Technically, the Echo has two, separate 3.5-inch displays. When positioned next to one another, they create the illusion of a single, larger display. Individually, these two 3.5-inch panels look about on par with most similar-sized Android handsets. They offer good pixel density, and are bright and colorful. In side by side comparisons, the two displays look exactly the same; you can't tell them apart. I did notice that they wash out a bit when outdoors in sunlight, but many phones suffer the same thing. The Echo, however, was still readable and I didn't have trouble using it as a camera even under bright sunlight.

Signal

Signal performance is all over the map with the Echo. It never consistently held onto Sprint's network.
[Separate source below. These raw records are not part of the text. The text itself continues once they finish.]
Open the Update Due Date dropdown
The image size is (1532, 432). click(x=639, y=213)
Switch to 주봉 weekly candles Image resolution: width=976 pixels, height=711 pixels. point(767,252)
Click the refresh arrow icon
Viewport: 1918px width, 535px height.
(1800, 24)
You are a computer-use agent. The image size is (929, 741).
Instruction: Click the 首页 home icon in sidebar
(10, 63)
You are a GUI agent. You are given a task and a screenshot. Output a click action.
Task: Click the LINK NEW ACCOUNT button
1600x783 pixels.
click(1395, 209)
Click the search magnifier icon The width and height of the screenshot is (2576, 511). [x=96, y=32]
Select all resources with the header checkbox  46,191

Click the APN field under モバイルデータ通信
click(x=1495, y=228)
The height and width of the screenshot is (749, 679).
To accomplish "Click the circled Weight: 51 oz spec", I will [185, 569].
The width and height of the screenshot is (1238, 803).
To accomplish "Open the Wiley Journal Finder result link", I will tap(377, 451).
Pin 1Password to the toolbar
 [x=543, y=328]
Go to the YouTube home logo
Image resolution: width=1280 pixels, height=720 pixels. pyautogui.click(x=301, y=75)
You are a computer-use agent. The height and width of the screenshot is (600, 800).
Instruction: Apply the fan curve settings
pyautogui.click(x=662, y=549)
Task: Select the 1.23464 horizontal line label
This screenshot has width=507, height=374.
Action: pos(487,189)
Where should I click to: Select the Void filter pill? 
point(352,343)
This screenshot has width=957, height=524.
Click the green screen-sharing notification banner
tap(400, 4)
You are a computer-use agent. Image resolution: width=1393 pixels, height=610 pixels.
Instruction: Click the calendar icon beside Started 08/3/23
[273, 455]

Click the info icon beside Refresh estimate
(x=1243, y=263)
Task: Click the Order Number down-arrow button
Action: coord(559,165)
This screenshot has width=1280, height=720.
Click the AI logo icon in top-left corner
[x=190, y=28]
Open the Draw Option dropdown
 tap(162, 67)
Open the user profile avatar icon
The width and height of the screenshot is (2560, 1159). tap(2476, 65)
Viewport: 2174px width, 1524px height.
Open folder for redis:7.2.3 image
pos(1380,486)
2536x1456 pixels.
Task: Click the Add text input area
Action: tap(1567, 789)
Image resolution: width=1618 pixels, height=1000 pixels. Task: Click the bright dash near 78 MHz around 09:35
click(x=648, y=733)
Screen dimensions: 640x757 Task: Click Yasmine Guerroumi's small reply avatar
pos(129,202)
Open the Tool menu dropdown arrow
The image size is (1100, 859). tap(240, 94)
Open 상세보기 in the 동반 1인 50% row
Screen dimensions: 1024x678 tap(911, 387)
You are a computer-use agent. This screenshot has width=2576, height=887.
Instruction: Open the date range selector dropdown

Sitting on my desk, it would show 5 bars, then drop to 2, then go back up to 4, then dwindle down to 0. In my basement, it alternately dropped the network entirely, and then displayed full signal strength. The Echo dropped a number of calls, and several required redialing before they could go through. Data connections were also spotty. Sometimes it connected right away, other times it stalled badly. Signal performance was quite poor on a trip into Manhattan. For example, the Echo took a long time to reconnect to the network after emerging from subway tunnels.

Sound

Call quality with the Echo was spotty. Earpiece volume was plenty loud, but calls suffered from a lot of scratchy static. I had the sound drop out entirely a number of times, and the clarity was simply not good. Those with whom I spoke said that I sounded distant. Ringers, alerts and other notifications are plenty loud, though. The speakerphone offers plenty of volume, but that volume does little more than amplify the awful quality of calls. The vibrate alert is crazy strong.

Battery

The Kyocera Echo ships with a spare battery and a battery charger. That should serve as a warning right there. The included battery is only 1370mAh, which seems anemic for a device with two 3.5-inch displays. I was able to drain the Echo's battery from a full charge to 100% dead in just three hours when using both screens. If you ignore the second screen completely and stick with just one, you'll do much better. I got nearly a full day out of it (from 7AM to 9PM). Mixed used of both screens — which is what I expect will be the "normal" use case — killed off the battery in about 8 hours. That's just not good enough, but tells us why the Echo comes with an extra battery. My advice? Make sure the spare is always charged.